Besonders gut an diesem Buch gefallen, hat mir der Schreibstil. Ich habe viele Formulierungen angestrichen, die mir gefallen haben, habe das "Notizbuch" meines Readers um mindestens zwanzig Seiten erweitert. Gerade zu Beginn gab es einfach total viele Stellen, die mich zum Lächeln gebracht haben oder die ich mir eingeprägt hab, damit ich ganz schnell den Computer anwerfen und diese Stelle in einen Buchzitate-Post einspeisen kann.

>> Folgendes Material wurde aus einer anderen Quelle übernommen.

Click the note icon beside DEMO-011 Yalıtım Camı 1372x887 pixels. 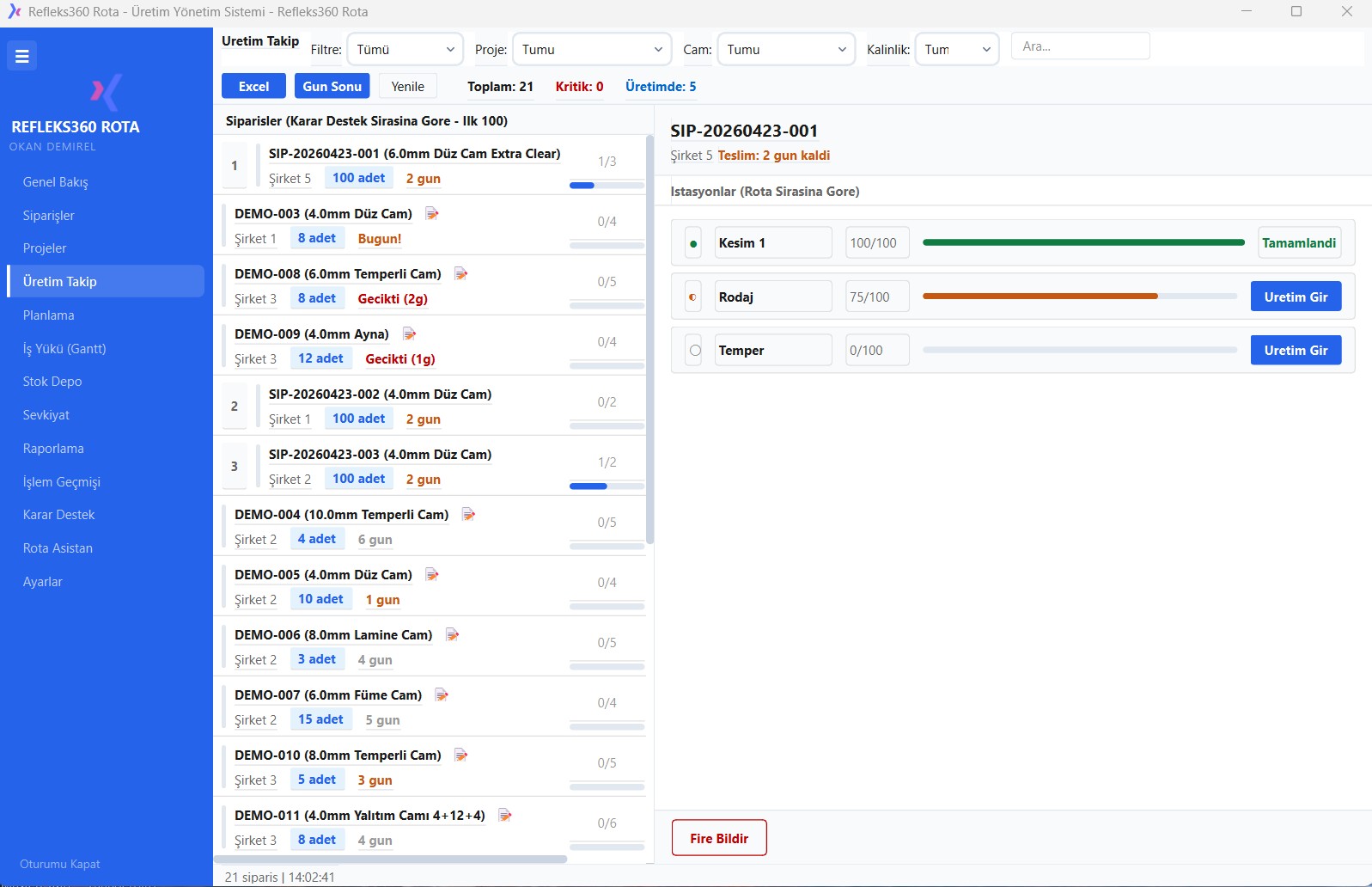pos(505,816)

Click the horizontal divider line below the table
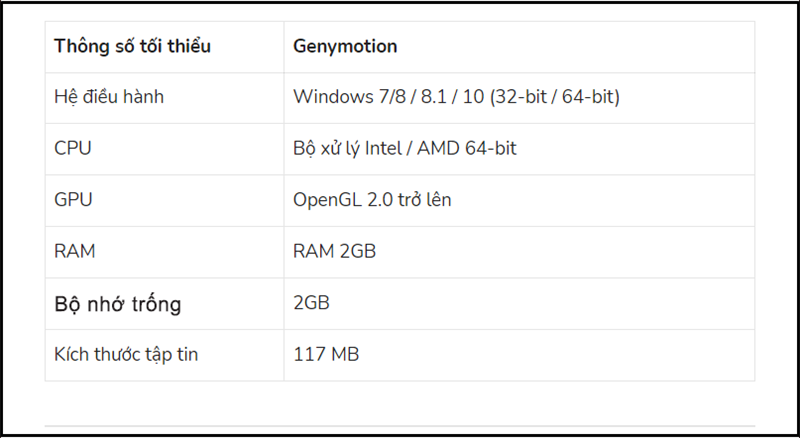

Weniger gefallen hat mir, dass eben plötzlich die Perspektive gewechselt wird. Das hat mich irritiert (was wahrscheinlich auch der Sinn der Sache war) und ich fand die anderen Figuren einfach nicht ganz so interessant wie Paulini. Klar, die Außenperspektive war wohl irgendwie notwendig. Aber diese Zäsur war dann doch eher...extrem!

Mein Fazit? Mir hat dieses Buch wirklich gefallen. Es hat mich zum Nachdenken angeregt. Allerdings gibt es meiner Meinung nach immer noch Luft nach oben.